6月14日夜、東京都江東区の日本科学未来館。頭上にシンボル展示の地球ディスプレーが輝く1階ホールで演奏会は開かれた。中央には指揮者とオーケストラ。その周りで約200人の観客が静かに開演を待っていた。
記事の後半で演奏会の一部を動画で紹介します
私たちの体も宇宙も力も、突き詰めれば……
量子力学とは、目には見えない小さな世界を理解する枠組みだ。分子や原子、さらに小さな素粒子などの領域に入ると、目に見える世界の「常識」が通用しなくなる。ものが「粒」と「波」両方の性質をもっていたり、観測するまで状態が定まらなかったり、不思議なことが起こる。
いまから100年前の1925年、ドイツの物理学者ハイゼンベルクが、この小さな世界の物理法則を記述する方法を提唱し、量子力学が生まれた。
- 量子力学100年「産業化の時代に突入」山本貴博・東京理科大教授
素粒子とは、ものをつくる最小単位。これ以上分割できないと考えられるもののことだ。原子は原子核と電子から、原子核は陽子と中性子からできている。さらに陽子と中性子はクォークという素粒子からできている。電子や光の粒である「光子」も素粒子で、量子力学に従う。
素粒子は17種類見つかっている。それらが組み立てブロック玩具のように、くっついたり離れたりしながら、私たちの体も、目に見える範囲の宇宙もほぼできあがっている。
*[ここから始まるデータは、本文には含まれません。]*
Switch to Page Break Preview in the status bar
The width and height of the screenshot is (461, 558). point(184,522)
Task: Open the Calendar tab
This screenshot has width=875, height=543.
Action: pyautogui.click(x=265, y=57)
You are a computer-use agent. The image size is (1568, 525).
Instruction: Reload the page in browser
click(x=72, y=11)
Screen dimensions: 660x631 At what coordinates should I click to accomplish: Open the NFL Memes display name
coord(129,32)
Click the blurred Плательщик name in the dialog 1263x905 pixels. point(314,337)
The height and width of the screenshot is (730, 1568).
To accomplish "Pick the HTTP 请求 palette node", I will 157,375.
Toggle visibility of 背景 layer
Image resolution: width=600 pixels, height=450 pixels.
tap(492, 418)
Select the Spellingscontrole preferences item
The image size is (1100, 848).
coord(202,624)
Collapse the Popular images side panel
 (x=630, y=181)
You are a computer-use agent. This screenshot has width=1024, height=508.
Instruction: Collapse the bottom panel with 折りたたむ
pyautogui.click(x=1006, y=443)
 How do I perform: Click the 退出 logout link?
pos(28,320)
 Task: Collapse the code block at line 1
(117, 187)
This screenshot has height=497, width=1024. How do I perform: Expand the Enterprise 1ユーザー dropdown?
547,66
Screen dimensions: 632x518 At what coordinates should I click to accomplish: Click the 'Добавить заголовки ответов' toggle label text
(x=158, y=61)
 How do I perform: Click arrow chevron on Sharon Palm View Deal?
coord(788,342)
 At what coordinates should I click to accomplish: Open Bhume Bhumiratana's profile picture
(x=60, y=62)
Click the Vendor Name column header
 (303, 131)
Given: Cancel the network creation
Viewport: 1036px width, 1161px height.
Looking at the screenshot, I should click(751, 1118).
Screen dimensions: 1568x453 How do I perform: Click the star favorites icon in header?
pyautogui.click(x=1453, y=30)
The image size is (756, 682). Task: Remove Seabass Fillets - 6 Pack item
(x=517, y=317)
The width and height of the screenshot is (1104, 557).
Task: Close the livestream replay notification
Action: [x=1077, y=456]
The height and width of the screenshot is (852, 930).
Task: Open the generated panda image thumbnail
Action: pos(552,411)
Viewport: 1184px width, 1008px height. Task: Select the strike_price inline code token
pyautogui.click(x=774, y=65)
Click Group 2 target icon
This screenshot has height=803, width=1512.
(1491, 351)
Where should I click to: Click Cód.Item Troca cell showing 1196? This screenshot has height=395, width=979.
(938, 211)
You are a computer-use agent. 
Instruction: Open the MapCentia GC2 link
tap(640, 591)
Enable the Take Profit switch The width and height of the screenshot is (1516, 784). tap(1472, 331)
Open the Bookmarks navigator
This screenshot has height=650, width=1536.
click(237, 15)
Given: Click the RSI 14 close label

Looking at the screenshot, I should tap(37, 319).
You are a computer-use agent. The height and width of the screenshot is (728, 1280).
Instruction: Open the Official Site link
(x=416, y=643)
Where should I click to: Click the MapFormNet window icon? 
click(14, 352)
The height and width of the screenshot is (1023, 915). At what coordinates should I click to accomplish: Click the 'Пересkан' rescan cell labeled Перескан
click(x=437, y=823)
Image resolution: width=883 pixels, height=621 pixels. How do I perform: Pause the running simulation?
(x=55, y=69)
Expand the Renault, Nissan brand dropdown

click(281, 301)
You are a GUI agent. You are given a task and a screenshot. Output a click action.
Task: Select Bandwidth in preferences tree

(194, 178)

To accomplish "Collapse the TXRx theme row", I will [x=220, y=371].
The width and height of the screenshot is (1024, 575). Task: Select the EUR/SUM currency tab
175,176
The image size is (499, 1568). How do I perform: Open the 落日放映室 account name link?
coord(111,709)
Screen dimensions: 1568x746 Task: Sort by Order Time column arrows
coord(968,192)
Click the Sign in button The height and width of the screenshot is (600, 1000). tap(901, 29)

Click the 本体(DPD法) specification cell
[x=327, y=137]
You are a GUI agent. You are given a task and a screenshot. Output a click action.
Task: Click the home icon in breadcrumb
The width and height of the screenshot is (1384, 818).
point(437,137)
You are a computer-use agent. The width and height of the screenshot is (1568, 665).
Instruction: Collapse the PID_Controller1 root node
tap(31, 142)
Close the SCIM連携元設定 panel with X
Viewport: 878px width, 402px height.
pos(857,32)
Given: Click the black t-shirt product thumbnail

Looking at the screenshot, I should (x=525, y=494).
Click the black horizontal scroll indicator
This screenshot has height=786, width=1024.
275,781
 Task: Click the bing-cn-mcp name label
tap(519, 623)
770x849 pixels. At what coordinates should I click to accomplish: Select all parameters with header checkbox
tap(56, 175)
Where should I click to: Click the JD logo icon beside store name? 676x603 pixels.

力も、素粒子によってもたらされている。マグネットでチラシを冷蔵庫にくっつけたり、走る車にブレーキをかけたり。身の回りのさまざまな力も、突き詰めれば4種類に分類できるという。
電気や磁気をもつものが相手を引きつけたり遠ざけたりする「電磁気力」、原子核の中で陽子と中性子をまとめる「強い力」、中性子が陽子に変わるように小さな世界で変化を引き起こす「弱い力」、地球が月を引きつけるように質量をもつものが相手を引きつける「重力」の四つだ。
それぞれに対応する素粒子があり、それらが行き来することで力が伝わると考えられている(重力を伝える素粒子は未発見)。
物理学者たちは長年の研究で、素粒子の振る舞いをほぼ正確に記述できる数式を編み出してきた。